Directions — Rewrite the material from the line with "Select the 1月8日 date cell" to the line with "(x=772, y=254)", changing "title bar" to "header" and leaving everything else unchanged.

· · · · ·

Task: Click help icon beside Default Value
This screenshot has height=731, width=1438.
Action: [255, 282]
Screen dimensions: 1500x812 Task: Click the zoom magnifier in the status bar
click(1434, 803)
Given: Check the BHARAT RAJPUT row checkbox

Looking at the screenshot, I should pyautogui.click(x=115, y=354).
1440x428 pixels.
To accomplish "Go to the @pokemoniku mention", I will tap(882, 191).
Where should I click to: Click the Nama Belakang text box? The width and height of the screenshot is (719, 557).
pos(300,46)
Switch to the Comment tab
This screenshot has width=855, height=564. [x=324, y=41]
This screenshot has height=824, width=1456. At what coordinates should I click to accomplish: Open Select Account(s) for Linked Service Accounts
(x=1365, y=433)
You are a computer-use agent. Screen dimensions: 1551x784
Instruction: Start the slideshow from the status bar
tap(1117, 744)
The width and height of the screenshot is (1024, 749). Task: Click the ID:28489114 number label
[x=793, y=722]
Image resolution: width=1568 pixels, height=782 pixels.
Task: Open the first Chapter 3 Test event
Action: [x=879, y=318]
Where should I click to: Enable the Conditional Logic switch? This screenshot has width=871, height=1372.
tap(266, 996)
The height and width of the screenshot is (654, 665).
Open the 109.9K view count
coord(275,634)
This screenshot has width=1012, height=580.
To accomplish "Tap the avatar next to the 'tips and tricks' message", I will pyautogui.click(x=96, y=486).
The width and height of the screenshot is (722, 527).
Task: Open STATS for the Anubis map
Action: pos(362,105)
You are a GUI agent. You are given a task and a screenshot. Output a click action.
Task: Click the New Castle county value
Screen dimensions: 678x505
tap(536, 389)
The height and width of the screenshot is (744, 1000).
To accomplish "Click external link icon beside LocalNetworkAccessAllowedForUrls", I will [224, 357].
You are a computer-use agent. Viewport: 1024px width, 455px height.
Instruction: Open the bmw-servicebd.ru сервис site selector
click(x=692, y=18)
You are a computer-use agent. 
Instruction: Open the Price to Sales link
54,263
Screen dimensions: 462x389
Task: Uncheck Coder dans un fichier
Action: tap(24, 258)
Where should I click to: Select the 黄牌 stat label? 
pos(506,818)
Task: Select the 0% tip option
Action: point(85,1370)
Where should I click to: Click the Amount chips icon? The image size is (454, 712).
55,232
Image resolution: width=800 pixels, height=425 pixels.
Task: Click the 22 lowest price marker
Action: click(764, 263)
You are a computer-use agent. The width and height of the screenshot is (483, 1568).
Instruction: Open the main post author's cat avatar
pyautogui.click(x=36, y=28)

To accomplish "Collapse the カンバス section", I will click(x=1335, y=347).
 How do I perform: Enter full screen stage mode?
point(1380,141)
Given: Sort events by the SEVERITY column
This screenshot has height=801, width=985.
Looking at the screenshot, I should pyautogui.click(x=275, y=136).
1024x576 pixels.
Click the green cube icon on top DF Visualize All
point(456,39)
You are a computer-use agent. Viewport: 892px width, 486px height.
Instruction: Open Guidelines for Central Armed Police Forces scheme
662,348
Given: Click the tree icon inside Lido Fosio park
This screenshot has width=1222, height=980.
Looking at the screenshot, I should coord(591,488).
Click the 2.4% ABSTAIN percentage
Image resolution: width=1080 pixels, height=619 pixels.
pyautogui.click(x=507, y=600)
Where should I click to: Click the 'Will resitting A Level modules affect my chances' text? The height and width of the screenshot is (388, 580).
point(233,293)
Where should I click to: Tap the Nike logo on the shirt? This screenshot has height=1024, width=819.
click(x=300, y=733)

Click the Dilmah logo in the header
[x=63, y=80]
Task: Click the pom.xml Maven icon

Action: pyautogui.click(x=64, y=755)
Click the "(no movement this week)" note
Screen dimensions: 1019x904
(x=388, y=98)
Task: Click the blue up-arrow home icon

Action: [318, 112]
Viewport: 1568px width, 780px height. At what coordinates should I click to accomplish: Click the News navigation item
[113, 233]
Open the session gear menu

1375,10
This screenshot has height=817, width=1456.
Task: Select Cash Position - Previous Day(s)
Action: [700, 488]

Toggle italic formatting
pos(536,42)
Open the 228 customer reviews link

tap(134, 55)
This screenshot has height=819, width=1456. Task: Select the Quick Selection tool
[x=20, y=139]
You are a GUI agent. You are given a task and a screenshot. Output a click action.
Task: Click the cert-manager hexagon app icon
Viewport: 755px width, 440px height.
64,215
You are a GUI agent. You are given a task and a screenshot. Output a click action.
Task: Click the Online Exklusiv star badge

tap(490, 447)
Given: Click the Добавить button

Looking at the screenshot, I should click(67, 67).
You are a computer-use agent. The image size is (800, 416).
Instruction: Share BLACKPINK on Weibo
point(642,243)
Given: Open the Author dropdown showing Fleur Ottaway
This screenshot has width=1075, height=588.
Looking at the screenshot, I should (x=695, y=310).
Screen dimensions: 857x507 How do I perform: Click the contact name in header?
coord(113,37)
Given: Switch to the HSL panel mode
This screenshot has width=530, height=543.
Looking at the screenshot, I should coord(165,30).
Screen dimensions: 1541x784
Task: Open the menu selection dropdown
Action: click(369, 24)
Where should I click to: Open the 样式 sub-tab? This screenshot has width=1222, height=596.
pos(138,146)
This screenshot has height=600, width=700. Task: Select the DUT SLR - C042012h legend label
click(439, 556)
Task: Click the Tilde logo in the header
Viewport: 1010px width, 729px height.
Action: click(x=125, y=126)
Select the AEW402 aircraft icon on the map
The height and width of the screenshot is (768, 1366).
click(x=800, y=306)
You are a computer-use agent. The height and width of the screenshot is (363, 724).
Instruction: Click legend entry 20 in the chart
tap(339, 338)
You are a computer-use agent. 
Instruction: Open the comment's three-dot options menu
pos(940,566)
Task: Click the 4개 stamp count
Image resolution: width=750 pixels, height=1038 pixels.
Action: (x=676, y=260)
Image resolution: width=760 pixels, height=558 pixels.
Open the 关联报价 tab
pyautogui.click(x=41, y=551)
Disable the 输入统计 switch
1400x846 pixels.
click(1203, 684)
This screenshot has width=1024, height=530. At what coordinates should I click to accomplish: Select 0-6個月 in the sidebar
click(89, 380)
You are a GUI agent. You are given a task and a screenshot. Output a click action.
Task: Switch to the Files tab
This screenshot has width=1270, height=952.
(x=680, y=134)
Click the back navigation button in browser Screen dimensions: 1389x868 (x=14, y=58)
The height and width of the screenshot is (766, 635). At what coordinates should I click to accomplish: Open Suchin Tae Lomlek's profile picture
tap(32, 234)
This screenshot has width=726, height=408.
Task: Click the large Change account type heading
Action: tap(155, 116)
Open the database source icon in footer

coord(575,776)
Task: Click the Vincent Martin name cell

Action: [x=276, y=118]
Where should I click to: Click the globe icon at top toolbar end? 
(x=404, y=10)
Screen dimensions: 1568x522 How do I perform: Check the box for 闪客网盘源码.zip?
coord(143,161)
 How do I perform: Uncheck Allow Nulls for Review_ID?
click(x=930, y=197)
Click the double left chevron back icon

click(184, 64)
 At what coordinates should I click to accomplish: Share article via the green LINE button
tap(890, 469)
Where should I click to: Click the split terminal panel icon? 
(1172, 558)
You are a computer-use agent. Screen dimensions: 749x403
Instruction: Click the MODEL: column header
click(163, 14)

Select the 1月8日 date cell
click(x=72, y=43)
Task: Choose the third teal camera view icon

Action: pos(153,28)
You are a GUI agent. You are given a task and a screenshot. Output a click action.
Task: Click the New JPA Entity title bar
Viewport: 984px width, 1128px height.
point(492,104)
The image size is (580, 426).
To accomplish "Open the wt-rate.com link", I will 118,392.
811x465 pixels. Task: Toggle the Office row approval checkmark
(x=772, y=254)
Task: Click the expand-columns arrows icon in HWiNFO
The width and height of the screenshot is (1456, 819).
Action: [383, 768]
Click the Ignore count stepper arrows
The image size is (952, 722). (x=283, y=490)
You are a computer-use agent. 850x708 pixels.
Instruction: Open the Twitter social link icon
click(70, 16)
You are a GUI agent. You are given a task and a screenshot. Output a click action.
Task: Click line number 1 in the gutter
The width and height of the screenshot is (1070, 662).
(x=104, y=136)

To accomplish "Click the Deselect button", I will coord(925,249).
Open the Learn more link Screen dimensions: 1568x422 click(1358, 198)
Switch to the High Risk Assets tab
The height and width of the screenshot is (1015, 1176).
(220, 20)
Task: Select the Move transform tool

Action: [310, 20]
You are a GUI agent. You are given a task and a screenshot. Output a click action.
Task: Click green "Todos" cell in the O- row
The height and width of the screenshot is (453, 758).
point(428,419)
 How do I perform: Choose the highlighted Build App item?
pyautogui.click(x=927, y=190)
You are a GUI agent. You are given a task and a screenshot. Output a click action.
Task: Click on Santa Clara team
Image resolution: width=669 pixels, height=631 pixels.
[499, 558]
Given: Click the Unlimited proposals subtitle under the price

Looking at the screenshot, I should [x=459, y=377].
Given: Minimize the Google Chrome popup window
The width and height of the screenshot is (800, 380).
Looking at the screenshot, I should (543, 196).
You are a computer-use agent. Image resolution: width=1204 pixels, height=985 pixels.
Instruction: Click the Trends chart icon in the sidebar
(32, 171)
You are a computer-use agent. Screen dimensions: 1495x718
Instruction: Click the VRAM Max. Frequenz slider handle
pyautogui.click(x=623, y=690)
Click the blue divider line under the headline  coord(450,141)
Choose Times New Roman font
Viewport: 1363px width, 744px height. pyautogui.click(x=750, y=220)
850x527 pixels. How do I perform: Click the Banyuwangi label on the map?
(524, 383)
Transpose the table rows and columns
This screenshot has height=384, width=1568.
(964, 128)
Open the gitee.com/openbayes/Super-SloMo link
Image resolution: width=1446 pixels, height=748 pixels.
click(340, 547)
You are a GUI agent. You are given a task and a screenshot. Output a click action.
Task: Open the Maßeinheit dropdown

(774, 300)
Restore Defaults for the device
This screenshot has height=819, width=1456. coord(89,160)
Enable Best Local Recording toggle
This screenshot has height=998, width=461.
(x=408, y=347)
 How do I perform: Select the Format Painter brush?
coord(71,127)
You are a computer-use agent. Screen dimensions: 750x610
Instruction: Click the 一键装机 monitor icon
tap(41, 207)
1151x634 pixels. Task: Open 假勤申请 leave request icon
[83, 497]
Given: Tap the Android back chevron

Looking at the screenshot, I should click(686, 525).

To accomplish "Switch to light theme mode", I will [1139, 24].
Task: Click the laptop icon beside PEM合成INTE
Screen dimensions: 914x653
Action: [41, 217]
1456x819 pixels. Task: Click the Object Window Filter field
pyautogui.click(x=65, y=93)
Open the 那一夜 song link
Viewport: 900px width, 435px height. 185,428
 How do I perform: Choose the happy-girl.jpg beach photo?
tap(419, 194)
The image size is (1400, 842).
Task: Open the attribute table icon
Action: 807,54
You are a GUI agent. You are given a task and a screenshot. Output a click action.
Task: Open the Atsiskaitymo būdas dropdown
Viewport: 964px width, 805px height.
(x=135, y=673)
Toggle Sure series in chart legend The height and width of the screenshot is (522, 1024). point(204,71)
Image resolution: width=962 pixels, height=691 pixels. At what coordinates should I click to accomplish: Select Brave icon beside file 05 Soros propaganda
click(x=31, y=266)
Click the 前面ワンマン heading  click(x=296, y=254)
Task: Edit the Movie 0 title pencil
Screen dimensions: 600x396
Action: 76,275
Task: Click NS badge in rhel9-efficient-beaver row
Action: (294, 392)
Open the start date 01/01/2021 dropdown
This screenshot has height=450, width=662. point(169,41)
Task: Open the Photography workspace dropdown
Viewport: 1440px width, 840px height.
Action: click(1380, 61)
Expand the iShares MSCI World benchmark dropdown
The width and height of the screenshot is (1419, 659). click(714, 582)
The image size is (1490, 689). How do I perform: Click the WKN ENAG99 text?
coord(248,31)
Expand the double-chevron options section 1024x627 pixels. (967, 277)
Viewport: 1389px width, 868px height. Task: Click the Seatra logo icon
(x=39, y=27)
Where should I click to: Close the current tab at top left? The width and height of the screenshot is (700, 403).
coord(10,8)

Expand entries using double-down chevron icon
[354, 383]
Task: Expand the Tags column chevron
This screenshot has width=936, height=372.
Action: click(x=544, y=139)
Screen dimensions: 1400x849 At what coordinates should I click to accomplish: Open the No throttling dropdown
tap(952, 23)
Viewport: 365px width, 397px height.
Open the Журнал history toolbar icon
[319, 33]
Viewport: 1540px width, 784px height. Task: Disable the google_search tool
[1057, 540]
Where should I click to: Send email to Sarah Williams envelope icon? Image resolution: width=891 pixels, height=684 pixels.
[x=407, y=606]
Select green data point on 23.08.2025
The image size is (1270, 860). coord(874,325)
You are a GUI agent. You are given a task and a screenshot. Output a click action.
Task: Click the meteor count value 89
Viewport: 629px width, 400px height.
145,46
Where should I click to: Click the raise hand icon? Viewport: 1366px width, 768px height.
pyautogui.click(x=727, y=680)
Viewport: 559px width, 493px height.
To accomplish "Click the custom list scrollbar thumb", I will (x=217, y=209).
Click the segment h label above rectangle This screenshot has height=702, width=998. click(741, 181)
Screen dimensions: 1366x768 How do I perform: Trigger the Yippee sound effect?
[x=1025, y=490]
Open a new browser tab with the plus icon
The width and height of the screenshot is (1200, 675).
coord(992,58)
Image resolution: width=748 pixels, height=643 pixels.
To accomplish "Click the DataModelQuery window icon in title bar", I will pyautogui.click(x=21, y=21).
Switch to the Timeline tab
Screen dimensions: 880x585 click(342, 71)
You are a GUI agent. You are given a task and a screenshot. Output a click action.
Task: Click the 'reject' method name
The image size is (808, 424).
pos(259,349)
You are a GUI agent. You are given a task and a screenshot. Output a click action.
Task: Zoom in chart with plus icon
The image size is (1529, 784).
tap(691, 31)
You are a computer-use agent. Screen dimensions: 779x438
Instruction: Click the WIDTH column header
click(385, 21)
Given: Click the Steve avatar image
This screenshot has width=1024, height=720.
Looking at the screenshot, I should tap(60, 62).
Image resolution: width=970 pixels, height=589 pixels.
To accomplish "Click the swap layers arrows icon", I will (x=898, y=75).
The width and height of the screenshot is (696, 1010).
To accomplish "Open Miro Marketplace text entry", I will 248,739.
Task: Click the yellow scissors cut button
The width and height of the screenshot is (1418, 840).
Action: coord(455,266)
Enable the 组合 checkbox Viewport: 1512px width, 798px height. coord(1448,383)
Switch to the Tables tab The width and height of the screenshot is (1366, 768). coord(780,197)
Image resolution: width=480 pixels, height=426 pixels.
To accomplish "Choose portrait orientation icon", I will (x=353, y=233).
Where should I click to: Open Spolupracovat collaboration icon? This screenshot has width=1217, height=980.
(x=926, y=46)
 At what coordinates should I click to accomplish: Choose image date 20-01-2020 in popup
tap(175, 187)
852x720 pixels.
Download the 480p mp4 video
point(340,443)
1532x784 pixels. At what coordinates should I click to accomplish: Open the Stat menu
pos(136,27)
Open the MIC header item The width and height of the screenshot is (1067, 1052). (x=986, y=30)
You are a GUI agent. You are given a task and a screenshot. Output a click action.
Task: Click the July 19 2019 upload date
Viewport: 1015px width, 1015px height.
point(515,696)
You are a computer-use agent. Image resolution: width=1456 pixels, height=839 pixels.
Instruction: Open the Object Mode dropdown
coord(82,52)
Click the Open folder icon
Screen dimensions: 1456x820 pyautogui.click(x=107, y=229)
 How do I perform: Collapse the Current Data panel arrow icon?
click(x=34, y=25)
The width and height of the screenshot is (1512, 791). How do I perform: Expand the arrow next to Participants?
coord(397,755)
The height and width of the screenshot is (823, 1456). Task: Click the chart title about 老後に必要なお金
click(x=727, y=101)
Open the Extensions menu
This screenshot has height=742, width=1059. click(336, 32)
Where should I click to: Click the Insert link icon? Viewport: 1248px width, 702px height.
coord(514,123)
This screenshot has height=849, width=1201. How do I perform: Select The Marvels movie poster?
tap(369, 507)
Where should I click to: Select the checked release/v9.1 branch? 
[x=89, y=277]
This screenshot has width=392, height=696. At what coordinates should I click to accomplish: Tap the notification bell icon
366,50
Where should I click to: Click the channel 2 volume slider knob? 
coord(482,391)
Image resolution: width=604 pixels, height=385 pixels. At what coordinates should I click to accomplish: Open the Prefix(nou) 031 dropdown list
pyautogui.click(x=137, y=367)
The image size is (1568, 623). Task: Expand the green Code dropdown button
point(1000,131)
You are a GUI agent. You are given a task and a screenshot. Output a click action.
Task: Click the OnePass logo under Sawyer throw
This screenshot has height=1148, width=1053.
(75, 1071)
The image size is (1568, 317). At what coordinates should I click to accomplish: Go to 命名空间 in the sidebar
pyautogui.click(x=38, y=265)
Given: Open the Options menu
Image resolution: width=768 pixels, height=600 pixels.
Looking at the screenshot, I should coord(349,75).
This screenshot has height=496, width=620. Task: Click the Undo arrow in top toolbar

· · · · ·

Exercise result —
Select the 1月8日 date cell
click(x=72, y=43)
Task: Choose the third teal camera view icon

Action: pos(153,28)
You are a GUI agent. You are given a task and a screenshot. Output a click action.
Task: Click the New JPA Entity header
Viewport: 984px width, 1128px height.
point(492,104)
The image size is (580, 426).
To accomplish "Open the wt-rate.com link", I will 118,392.
811x465 pixels. Task: Toggle the Office row approval checkmark
(x=772, y=254)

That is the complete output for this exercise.